JOB A: Arrange the entries below as a Markdown table with the columns "Row" and "Line", starting from the line with "solving [190, 104]" up to and including the line with "compliance (686, 353)", and leave out any blank lines.

ARTICLE:
[coyotos-dev] More progress, some design issues

Valerio Bellizzomi devbox at selnet.org
Sun May 6 20:01:13 EDT 2007


On 06/05/2007, at 19.02, Jonathan S. Shapiro wrote:

>On Sun, 2007-05-06 at 23:01 +0200, Valerio Bellizzomi wrote:
>
>> I would opt for the easiest thing to do if:
>> 1. It removes the cost of additional page in process state,
>> 2. It simplifies the logic.
>> 
>> Does this apply in this case ?
>
>I think it *always* applies.
>
>In this case, the issues are not so clear cut. We need to ask what the
>two alternatives are.
>
>>From a "simplify the logic" standpoint, introducing a "lesser UPCB" is
>probably just as simple. Given this, the questions that we need to ask
>are:
>
> 1. What are the space trade-offs between the two designs?
> 2. What is the motivation for having an activation handler at all?
> 3. What other benefits, if any, accrue to having the "lesser UPCB"?
>
>To understand the space trade-offs, we first need to look at fault
>handling in a little more detail. In the *absence* of an in-process
>(activation-based) fault handler, every "primary" process requires a
>second process to act as its fault handler. This second process needs
>some code, some data, and a stack, which gives us a total of three
>scenarios:
>
>  1. A truly external fault handler. Minimum cost: 1 page + 1 Process
>
>  2. A second process using the same address space as the primary.

JOB B: Continue the mailing-list message on fault handling design from where it stops.

TASK INPUTS:
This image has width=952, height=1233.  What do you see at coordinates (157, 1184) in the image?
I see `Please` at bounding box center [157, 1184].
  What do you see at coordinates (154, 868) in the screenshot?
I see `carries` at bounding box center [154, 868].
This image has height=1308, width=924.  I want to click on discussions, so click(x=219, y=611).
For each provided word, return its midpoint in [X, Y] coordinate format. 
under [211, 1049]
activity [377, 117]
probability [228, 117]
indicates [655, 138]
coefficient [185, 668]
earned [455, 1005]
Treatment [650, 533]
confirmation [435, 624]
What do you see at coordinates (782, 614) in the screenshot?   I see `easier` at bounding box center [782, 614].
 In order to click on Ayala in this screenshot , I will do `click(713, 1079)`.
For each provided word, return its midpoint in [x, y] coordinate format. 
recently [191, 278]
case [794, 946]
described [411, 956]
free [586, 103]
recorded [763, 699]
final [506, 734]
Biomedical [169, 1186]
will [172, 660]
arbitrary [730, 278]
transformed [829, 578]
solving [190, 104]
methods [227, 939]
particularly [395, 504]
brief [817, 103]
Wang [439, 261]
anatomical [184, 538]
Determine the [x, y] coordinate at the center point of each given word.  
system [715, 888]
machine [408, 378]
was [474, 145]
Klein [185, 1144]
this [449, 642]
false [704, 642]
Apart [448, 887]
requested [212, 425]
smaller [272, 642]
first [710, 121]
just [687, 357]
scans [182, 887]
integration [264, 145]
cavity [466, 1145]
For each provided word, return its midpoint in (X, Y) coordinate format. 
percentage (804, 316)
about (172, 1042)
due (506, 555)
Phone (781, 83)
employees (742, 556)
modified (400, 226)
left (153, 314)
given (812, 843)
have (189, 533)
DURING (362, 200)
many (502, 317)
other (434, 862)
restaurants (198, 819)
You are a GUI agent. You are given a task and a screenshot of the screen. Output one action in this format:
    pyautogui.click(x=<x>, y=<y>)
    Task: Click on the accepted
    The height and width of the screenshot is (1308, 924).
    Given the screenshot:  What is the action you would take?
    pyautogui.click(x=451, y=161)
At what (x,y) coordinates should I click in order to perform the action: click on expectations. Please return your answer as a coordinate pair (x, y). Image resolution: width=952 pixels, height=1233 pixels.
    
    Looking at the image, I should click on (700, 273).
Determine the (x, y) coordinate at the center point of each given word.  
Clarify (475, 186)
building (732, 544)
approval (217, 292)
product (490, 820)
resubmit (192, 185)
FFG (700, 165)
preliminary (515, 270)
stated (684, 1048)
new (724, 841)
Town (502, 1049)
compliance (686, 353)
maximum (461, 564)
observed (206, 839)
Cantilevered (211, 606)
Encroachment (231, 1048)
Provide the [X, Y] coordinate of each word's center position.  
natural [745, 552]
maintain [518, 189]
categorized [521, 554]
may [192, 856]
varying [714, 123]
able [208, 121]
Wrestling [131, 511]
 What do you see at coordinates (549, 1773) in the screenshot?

TASK RESULT A:
| Row | Line |
|---|---|
| 1 | solving [190, 104] |
| 2 | methods [227, 939] |
| 3 | particularly [395, 504] |
| 4 | brief [817, 103] |
| 5 | Wang [439, 261] |
| 6 | anatomical [184, 538] |
| 7 | Determine the [x, y] coordinate at the center point of each given word.   |
| 8 | system [715, 888] |
| 9 | machine [408, 378] |
| 10 | was [474, 145] |
| 11 | Klein [185, 1144] |
| 12 | this [449, 642] |
| 13 | false [704, 642] |
| 14 | Apart [448, 887] |
| 15 | requested [212, 425] |
| 16 | smaller [272, 642] |
| 17 | first [710, 121] |
| 18 | just [687, 357] |
| 19 | scans [182, 887] |
| 20 | integration [264, 145] |
| 21 | cavity [466, 1145] |
| 22 | For each provided word, return its midpoint in (X, Y) coordinate format.  |
| 23 | percentage (804, 316) |
| 24 | about (172, 1042) |
| 25 | due (506, 555) |
| 26 | Phone (781, 83) |
| 27 | employees (742, 556) |
| 28 | modified (400, 226) |
| 29 | left (153, 314) |
| 30 | given (812, 843) |
| 31 | have (189, 533) |
| 32 | DURING (362, 200) |
| 33 | many (502, 317) |
| 34 | other (434, 862) |
| 35 | restaurants (198, 819) |
| 36 | You are a GUI agent. You are given a task and a screenshot of the screen. Output one action in this format: |
| 37 |     pyautogui.click(x=<x>, y=<y>) |
| 38 |     Task: Click on the accepted |
| 39 |     The height and width of the screenshot is (1308, 924). |
| 40 |     Given the screenshot:  What is the action you would take? |
| 41 |     pyautogui.click(x=451, y=161) |
| 42 | At what (x,y) coordinates should I click in order to perform the action: click on expectations. Please return your answer as a coordinate pair (x, y). Image resolution: width=952 pixels, height=1233 pixels. |
| 43 |     Looking at the image, I should click on (700, 273). |
| 44 | Determine the (x, y) coordinate at the center point of each given word.   |
| 45 | Clarify (475, 186) |
| 46 | building (732, 544) |
| 47 | approval (217, 292) |
| 48 | product (490, 820) |
| 49 | resubmit (192, 185) |
| 50 | FFG (700, 165) |
| 51 | preliminary (515, 270) |
| 52 | stated (684, 1048) |
| 53 | new (724, 841) |
| 54 | Town (502, 1049) |
| 55 | compliance (686, 353) |

TASK RESULT B:
>     Minimum cost: 1 Process, but probably a page in any case because
>     the requirement for code and data in the fault handler doesn't go
>     away.
>
>  3. An in-process fault handler. Minimum cost: 1 page, which can also
>     be used to simplify the IPC parameter handling in the primary
>     process. On IA-32, it looks like roughly 256 bytes of this page
>     are required for parameter space, so there is definitely enough
>     space for the activation stack in a small process, and *probably*
>     enough space for the trivial fault handler, at least.
>
>So the space argument doesn't seem terribly compelling in either
>direction.
>
>So what about motivation for in-process handlers?
>
>The big motivation is for POSIX emulation. There is a lot of POSIX
>emulation that can be done from an in-process fault handler that is a
>bit harder from an out-of-process fault handler. At this point, the
>thread-scheduling argument is fairly well secondary, but the real-time
>advantages remain significant.
>
>Finally the "lesser UPCB" really does simplify some issues in IPC
>parameter handling. If you look at the way "typed items" are handled in
>the current online spec, they are an undeniable kludge. This doesn't
>bother me very much for the string items, because if you send a string
>you are already in for a longer IPC. It *does* bother me for the
>capability passing logic, because that really needs to be decently fast.
>Bottom line is that we have too many parameters that we need to describe
>at the interface, and the interface is suffering from that.
>
>
>shap

So you are inclined to in-process fault handler, or lesser UPCB. It sounds
like a good trade-off ...

There are two missing images in the spec, at "6.4.2 Meaning of String
Items (stringitem_t)".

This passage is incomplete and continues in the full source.